ABSTRACT

It is midway through the project and the anthropologist is alone, writing up some notes about an incident earlier the same day. She has just shared the men’s midmorning coffee break in the farmhouse kitchen and now, in search of privacy, is lying in a field. It is hot, the middle of harvest time. Her privacy proves to be precarious. The farm workers are driving their machines back to the fields and Neil and Gary wave to her as they pass by. The view over the fields is of ripening corn and the anthropologist closes her eyes, picturing where the family members are and what they are doing. Gary will soon take over the combining from Ian, who was left on one of the fields so that the work wouldn’t stop during the coffee break.
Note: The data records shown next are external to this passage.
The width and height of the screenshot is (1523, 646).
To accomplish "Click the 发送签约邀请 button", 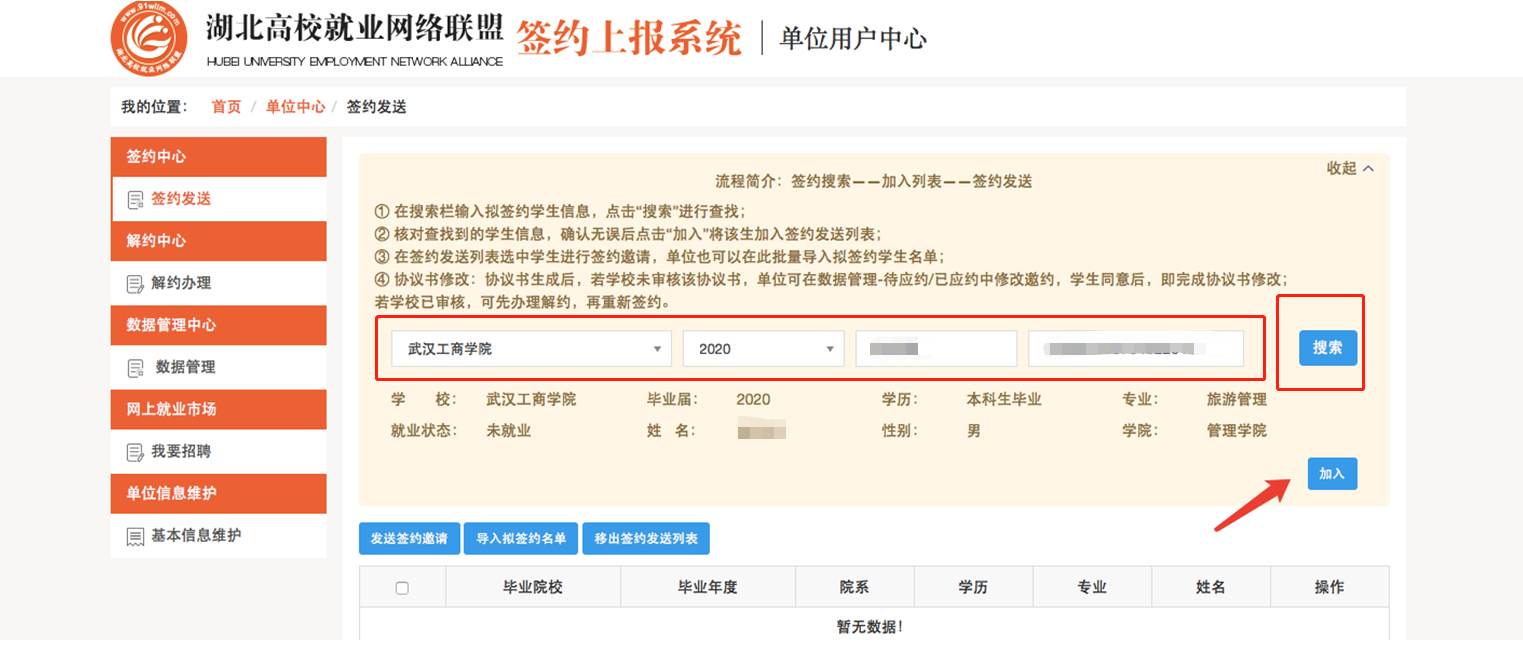I will point(409,539).
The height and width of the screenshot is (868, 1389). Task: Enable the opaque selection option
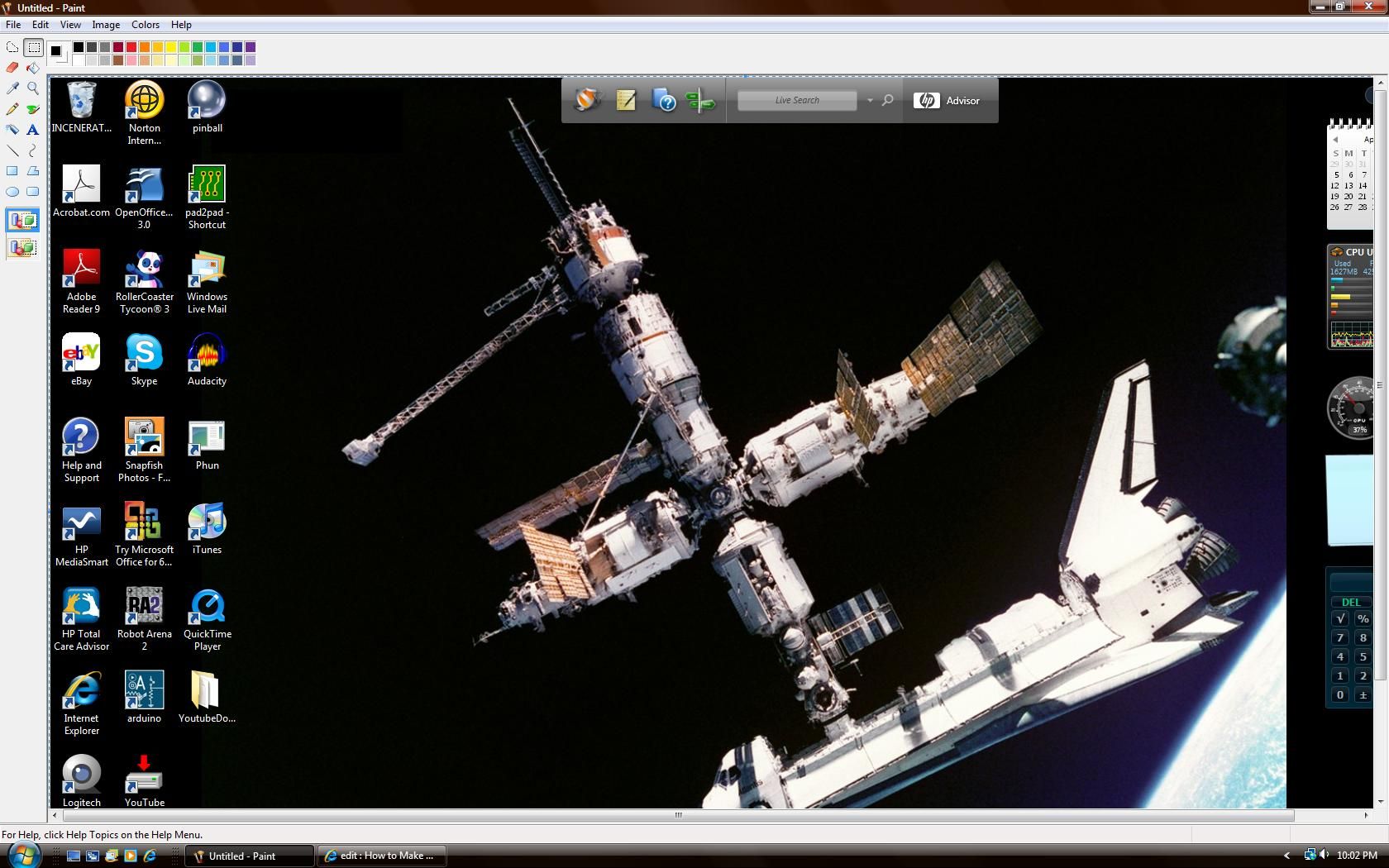(x=23, y=221)
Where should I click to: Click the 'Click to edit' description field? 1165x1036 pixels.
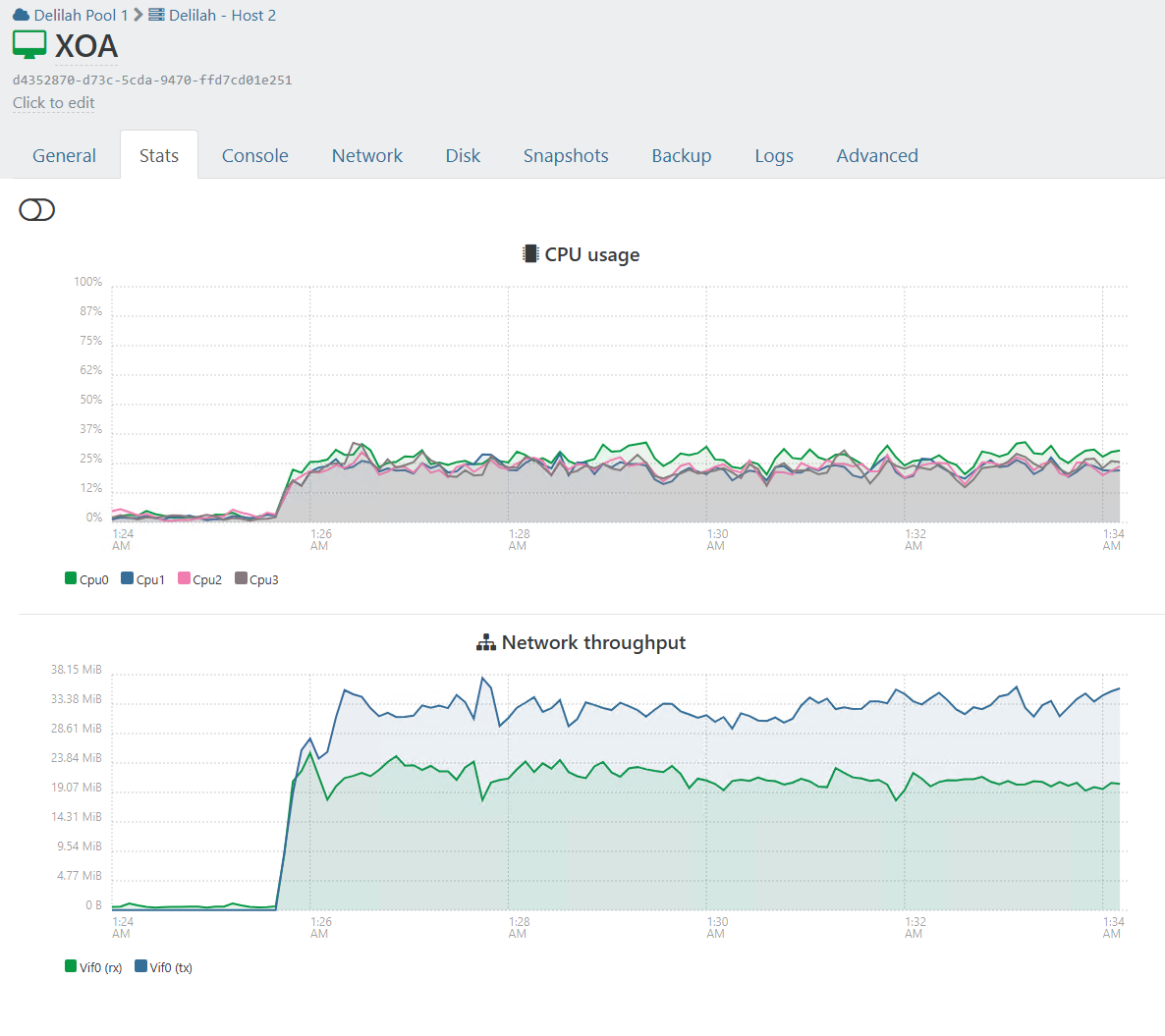point(54,103)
It is usually Gary, however, who does most of the combining as he is the most skilled. Neil will be driving the tractor which will carry away the corn to Peter, working in the dryer in one of the farm buildings. Each of these men’s tasks is interconnected and yet, over the years, has been distributed in such a way that, although they can all substitute for one another, the tasks match their separate interests and skills. Some distance away, on her own in the farmhouse, Bridget will be washing up the coffee cups and beginning to prepare the men’s midday meal. She is always on her own in the farmhouse, the only woman, apart from the female anthropologist who has recently been a source of company. There will be many days, however, when she sees no other women.